一九八九年、国連で採択された子どもの権利条約において、子の権利主体性が確認された。子の権利を守るとはいっても、それは、子が未熟、未発達な存在だから保護するというのではなく、子自身に発達し成長する権利があり、親や国・社会はこれを援助するものだという発想に変わってくる。(P.141)

今日では、親権の権利性は、親として子に対して有する養育の義務を遂行するのに必要な限りで認められ、他人から不必要に干渉されない法的地位として構成される。そして不適切な養育については、国や社会が子の利益を守るために介入することがある。(P.141)

「親子の利益の対立」の項目では、

民法は特に財産に関して、親権者の利益と子の利益が相反する場合(たとえば、子の財産を担保にして親が借金するなど)には、あらかじめ特別代理人を選任して、その人に子の代理をしてもらうようにしている(八二六条一項)。

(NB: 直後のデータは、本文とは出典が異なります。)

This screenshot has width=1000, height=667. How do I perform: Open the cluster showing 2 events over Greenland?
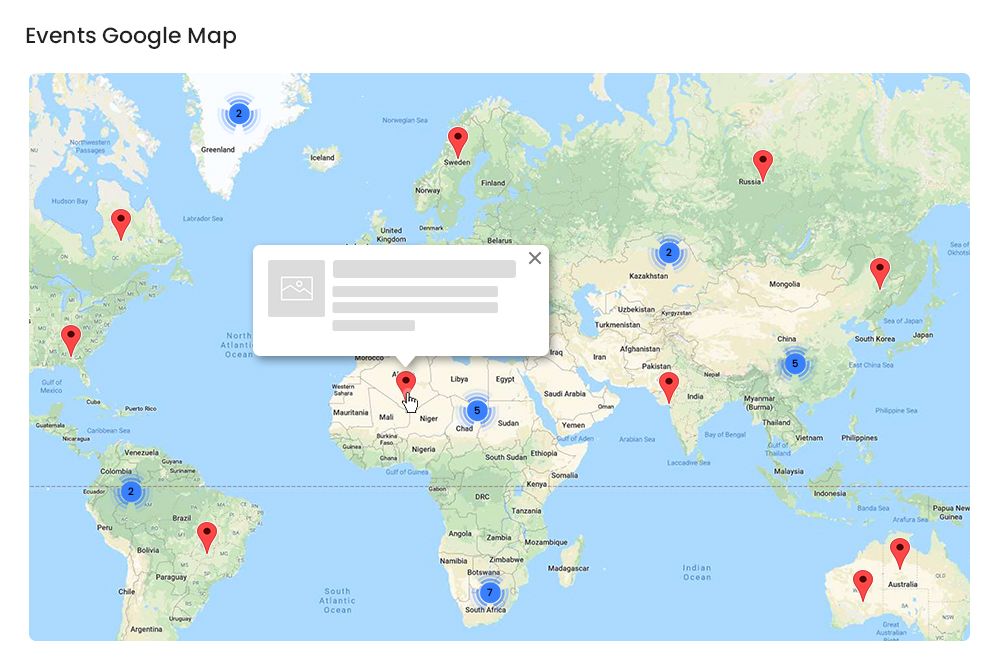click(238, 114)
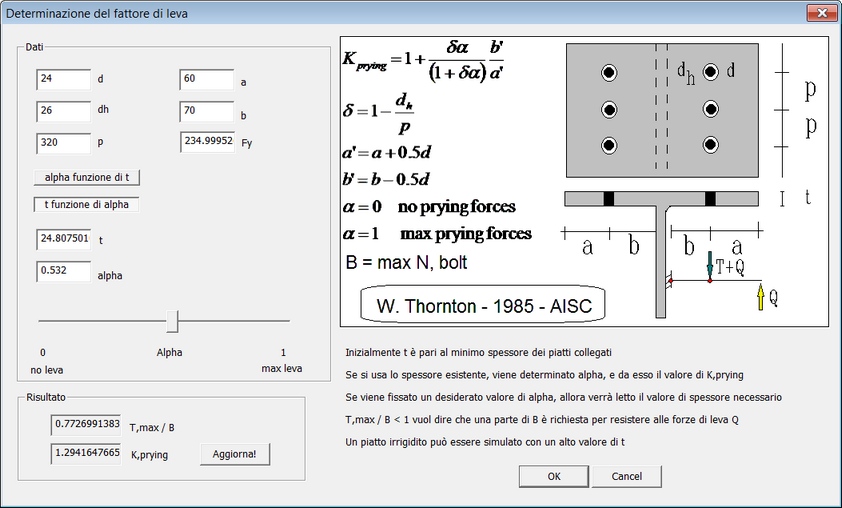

これは親権者を100%信用できないからである。(P.142)

9月末に出された英国医事委員会の医療における子どもの権利の考え方は、
国連の子どもの権利条約に沿ったガイダンスということが言えそうです。

これらを念頭に
体というものをその人の財産と考えて(そう考えていいのかどうかは分かりませんが)、
Ashley と Katie のケースを振り返ってみると、

そこら辺のオッサン、オバサンたちがワイドショー的に
「やらせてあげたらいいじゃない。こんなに愛と涙で頑張ってるんだから」と
ウルウルと情緒的な反応するのはともかくとして、
仮にも障害児の医療や福祉に関与する専門職やメディアがそういう論調でいいのか!!
……と疑問に思う。

でも、彼らだって卑しくも専門家であり報道機関であるならば、
上記のような考え方が共通理念となりつつある世の中の動向を
まったく知らないはずはないだろう、
とも思うわけで、

それなら、どうして知らないフリを決め込むのだろう
というのが、やっぱり不思議。

だから、

知っていて、それでもそういう論調になっているのは、
「なる」のではなく、そういう論調に「している」のでは……
というのが、ちょっとひっかかるところ。